#### WHAT TO DO
Copy the lines below word for word, from the first line up to and including the line containing "Action: pos(169,369)". Leave out the pictures.
-- START SUPPLIED ENTRIES --
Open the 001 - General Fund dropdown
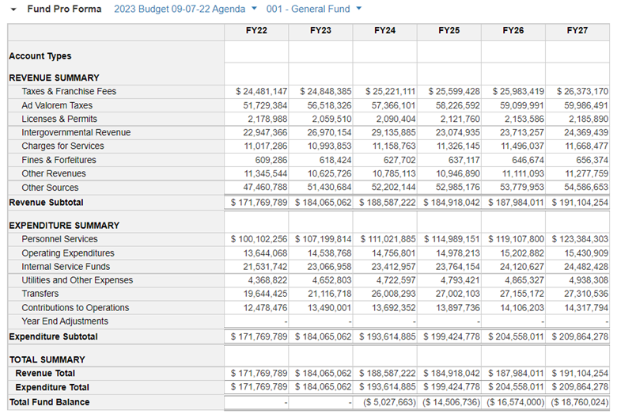617x418 pixels. [x=314, y=9]
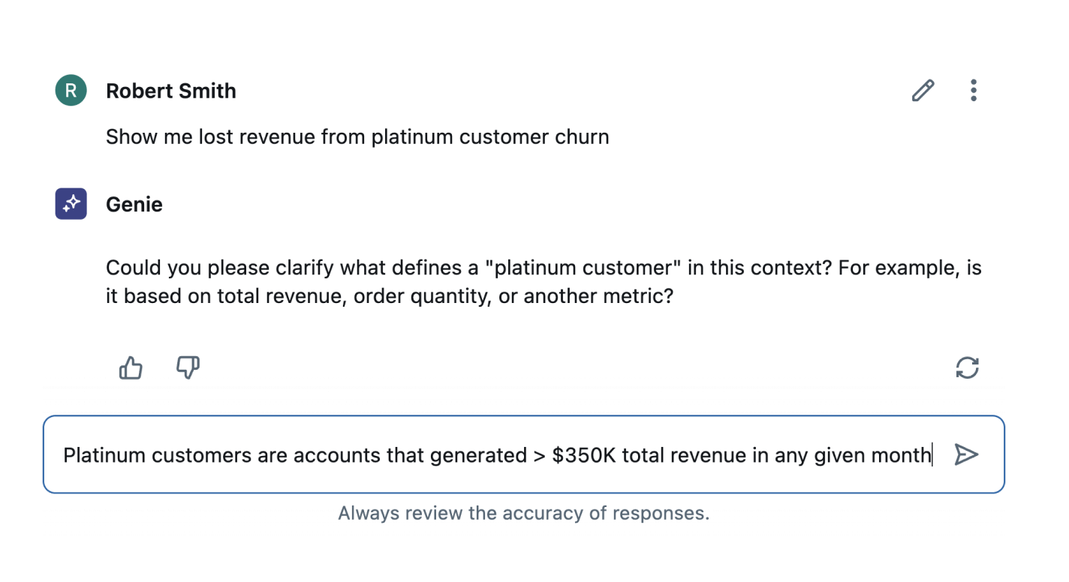Viewport: 1069px width, 582px height.
Task: Click the Robert Smith name label
Action: (171, 91)
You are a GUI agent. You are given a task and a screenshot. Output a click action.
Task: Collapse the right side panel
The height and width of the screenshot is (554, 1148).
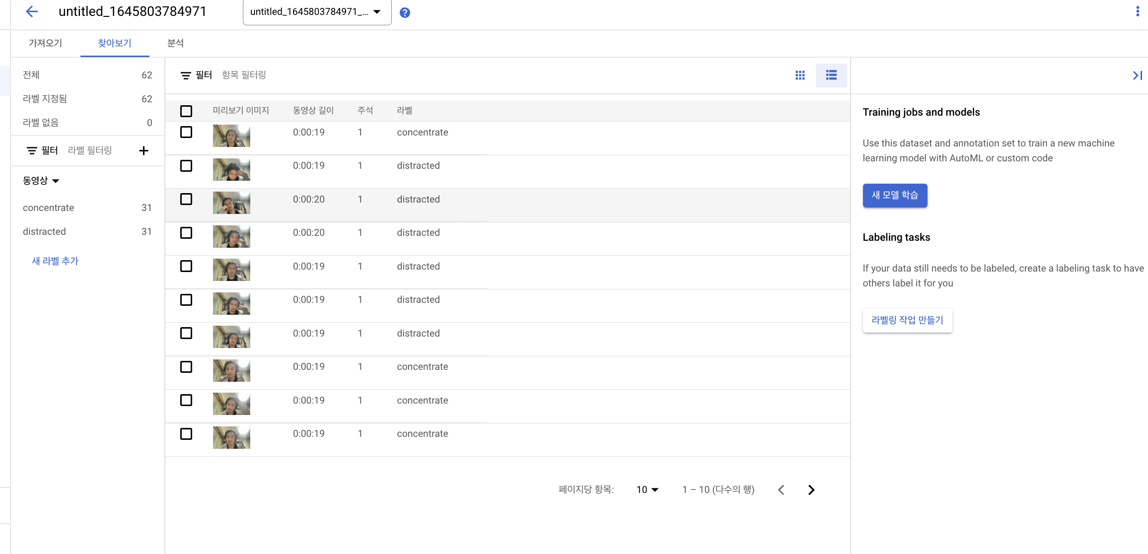(1137, 75)
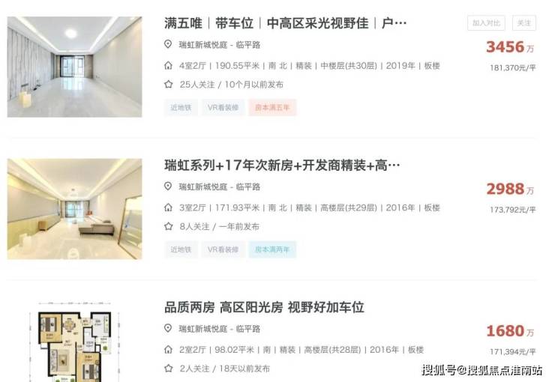
Task: Click star icon next to 2人关注
Action: pos(169,369)
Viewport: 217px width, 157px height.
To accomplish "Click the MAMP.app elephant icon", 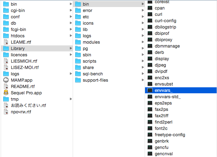I will click(6, 80).
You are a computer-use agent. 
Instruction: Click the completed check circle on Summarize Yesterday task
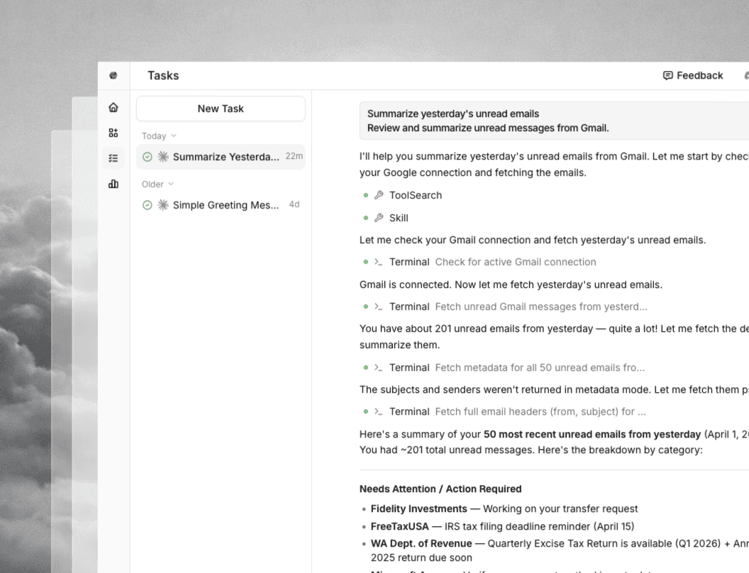[x=148, y=157]

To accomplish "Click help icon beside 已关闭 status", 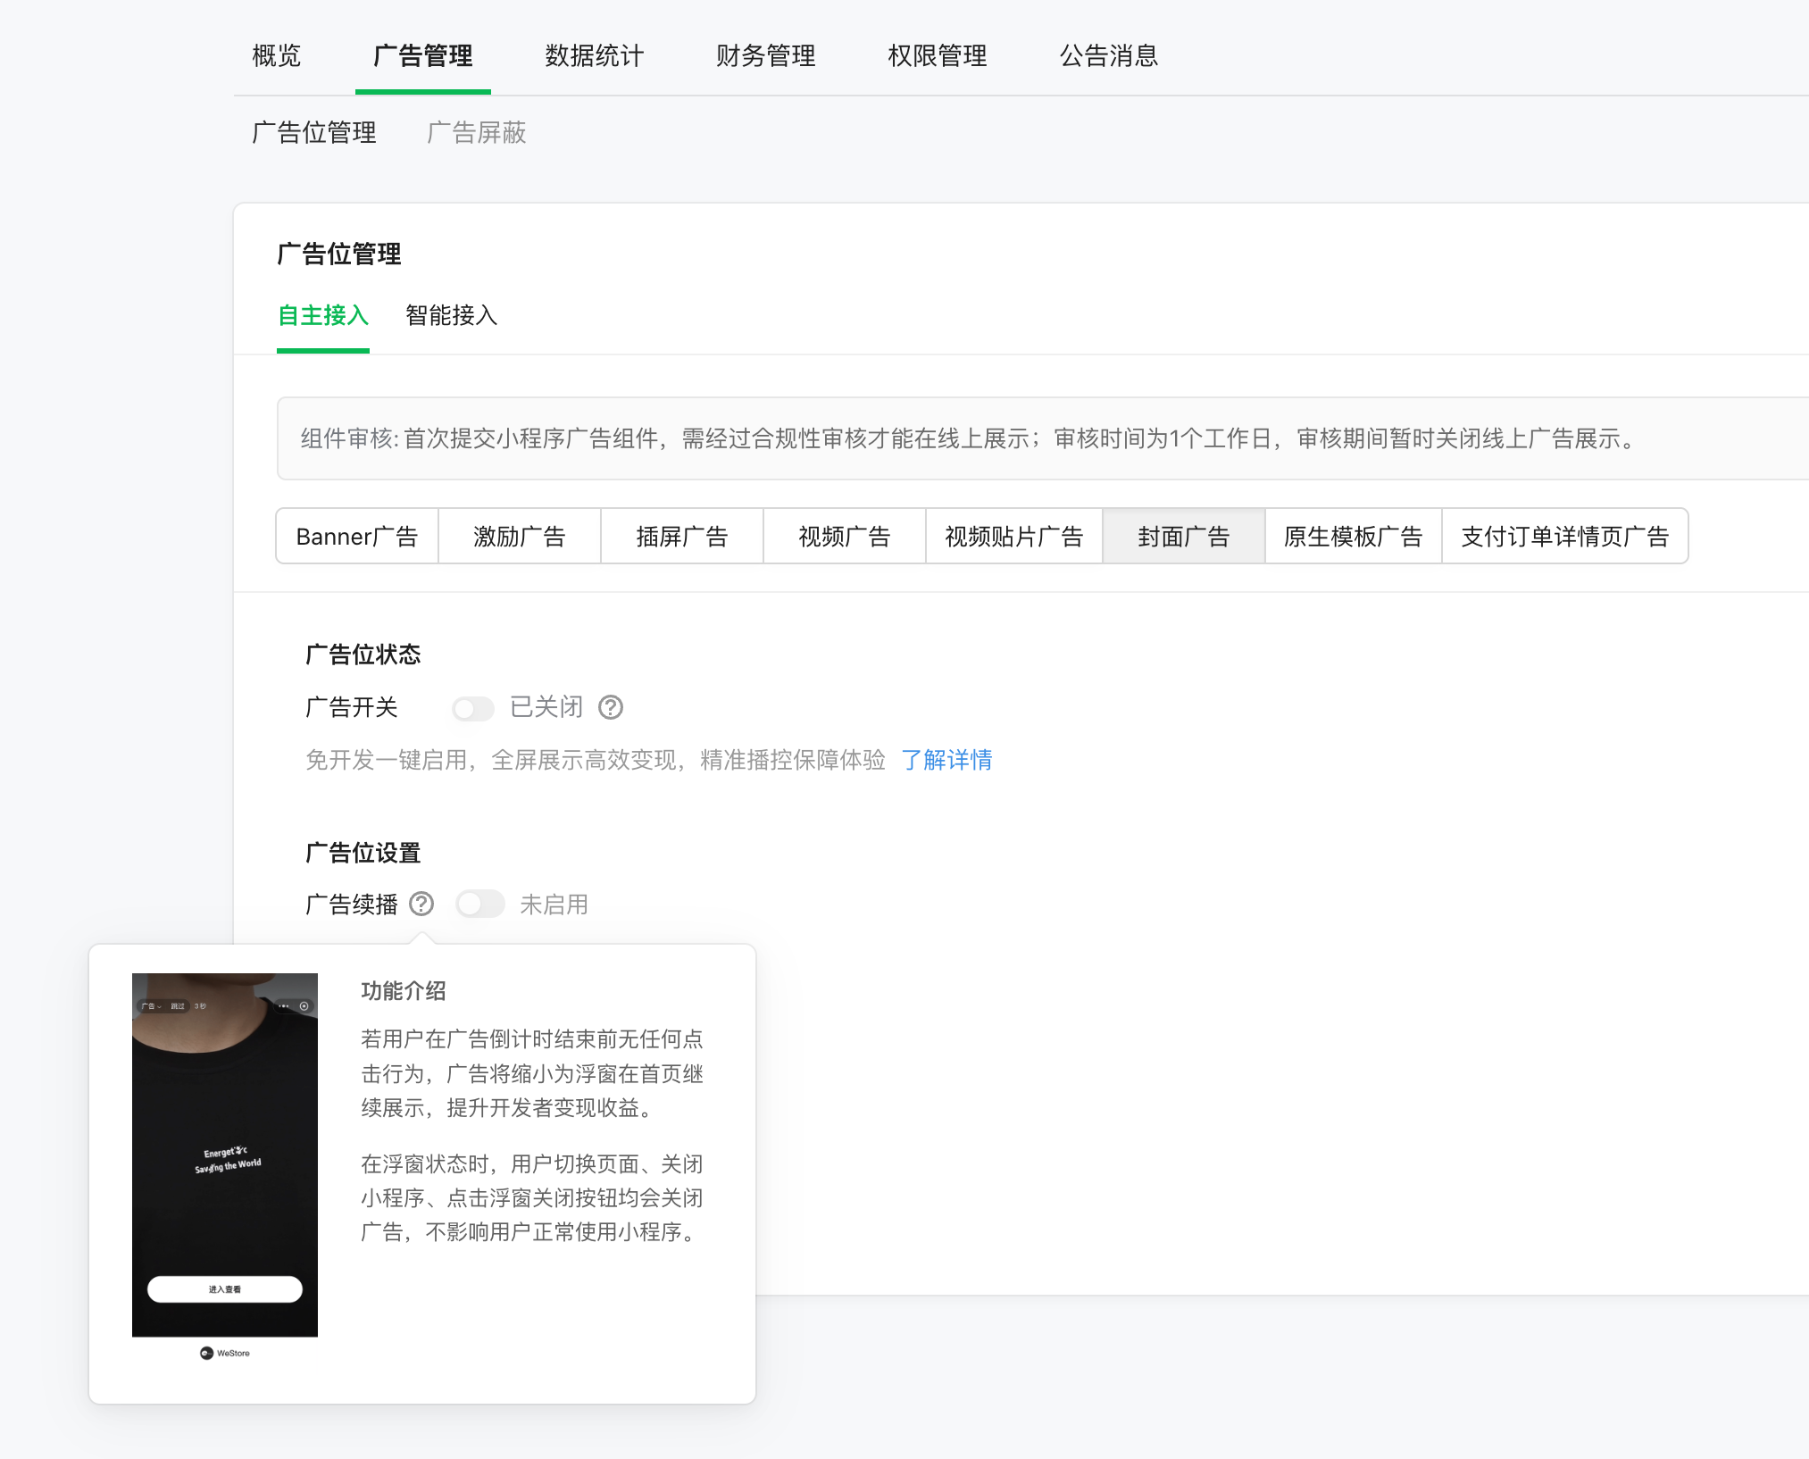I will (x=611, y=707).
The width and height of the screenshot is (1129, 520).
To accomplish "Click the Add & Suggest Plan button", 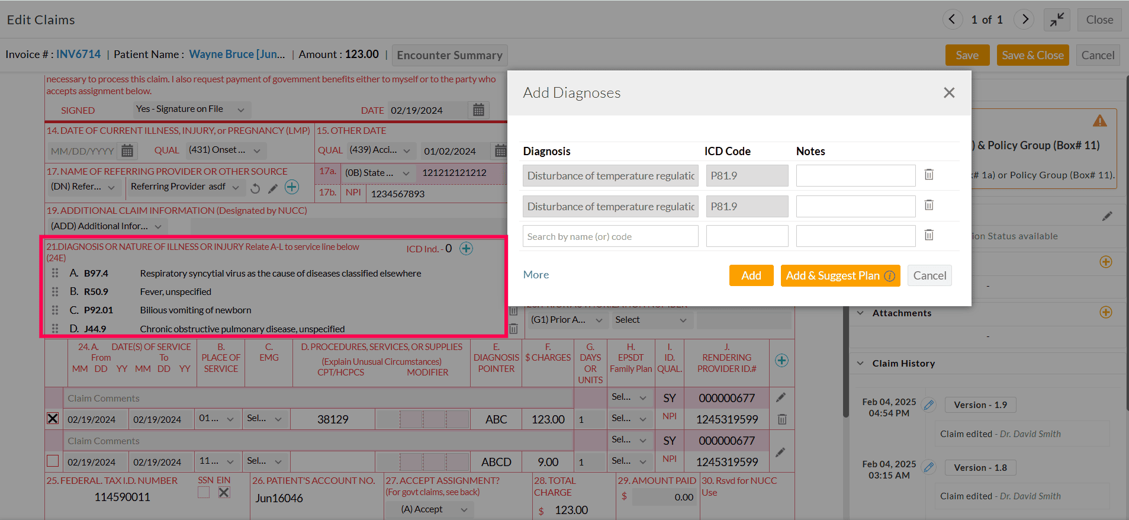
-- END SUPPLIED ENTRIES --
#### EXERCISE RESULT
Open the 001 - General Fund dropdown
617x418 pixels. [x=314, y=9]
Viewport: 1069px width, 582px height.
Task: Click the Robert Smith name label
Action: (171, 91)
You are a GUI agent. You are given a task and a screenshot. Output a click action.
Task: Collapse the right side panel
The height and width of the screenshot is (554, 1148).
(1137, 75)
Task: Click star icon next to 2人关注
Action: pos(169,369)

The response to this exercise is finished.